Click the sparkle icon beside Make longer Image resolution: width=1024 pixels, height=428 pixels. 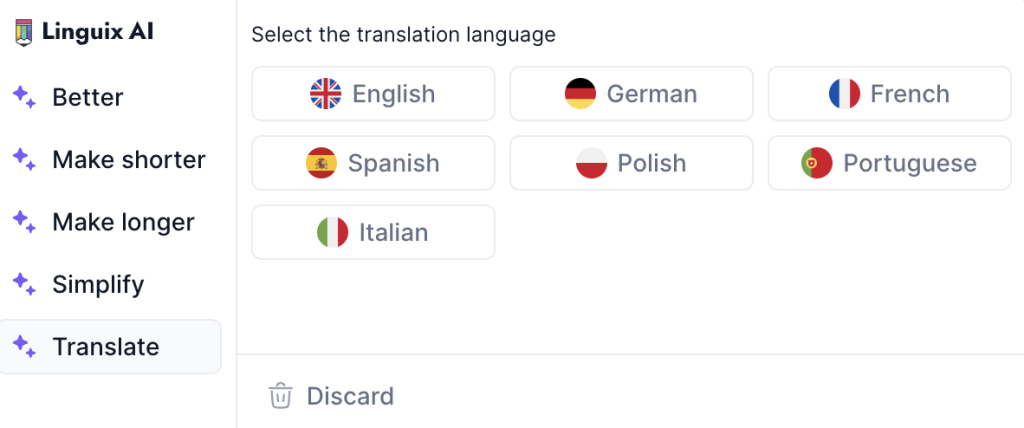point(24,222)
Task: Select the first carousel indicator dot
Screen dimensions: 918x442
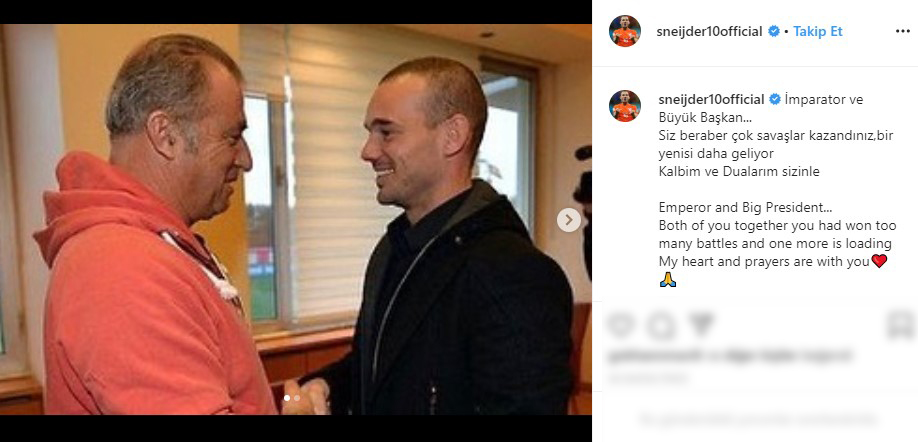Action: [287, 398]
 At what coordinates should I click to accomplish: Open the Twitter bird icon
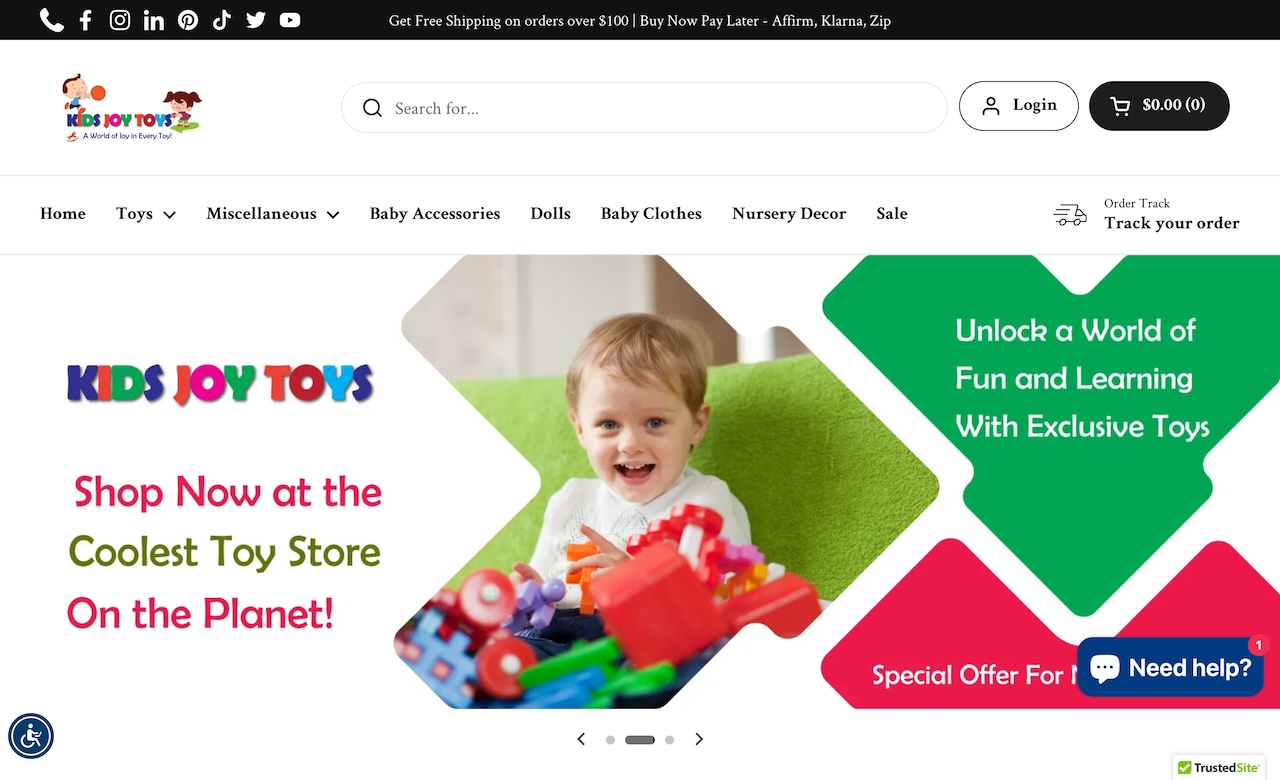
******
Output verbatim the lines beginning at the line with "Task: Select the first carousel indicator dot" and ending at the last line of the material above, inclusive. Do not carry over any pictures.

## PROBLEM SOLUTION
Task: Select the first carousel indicator dot
Screen dimensions: 918x442
Action: [287, 398]
 At what coordinates should I click to accomplish: Open the Twitter bird icon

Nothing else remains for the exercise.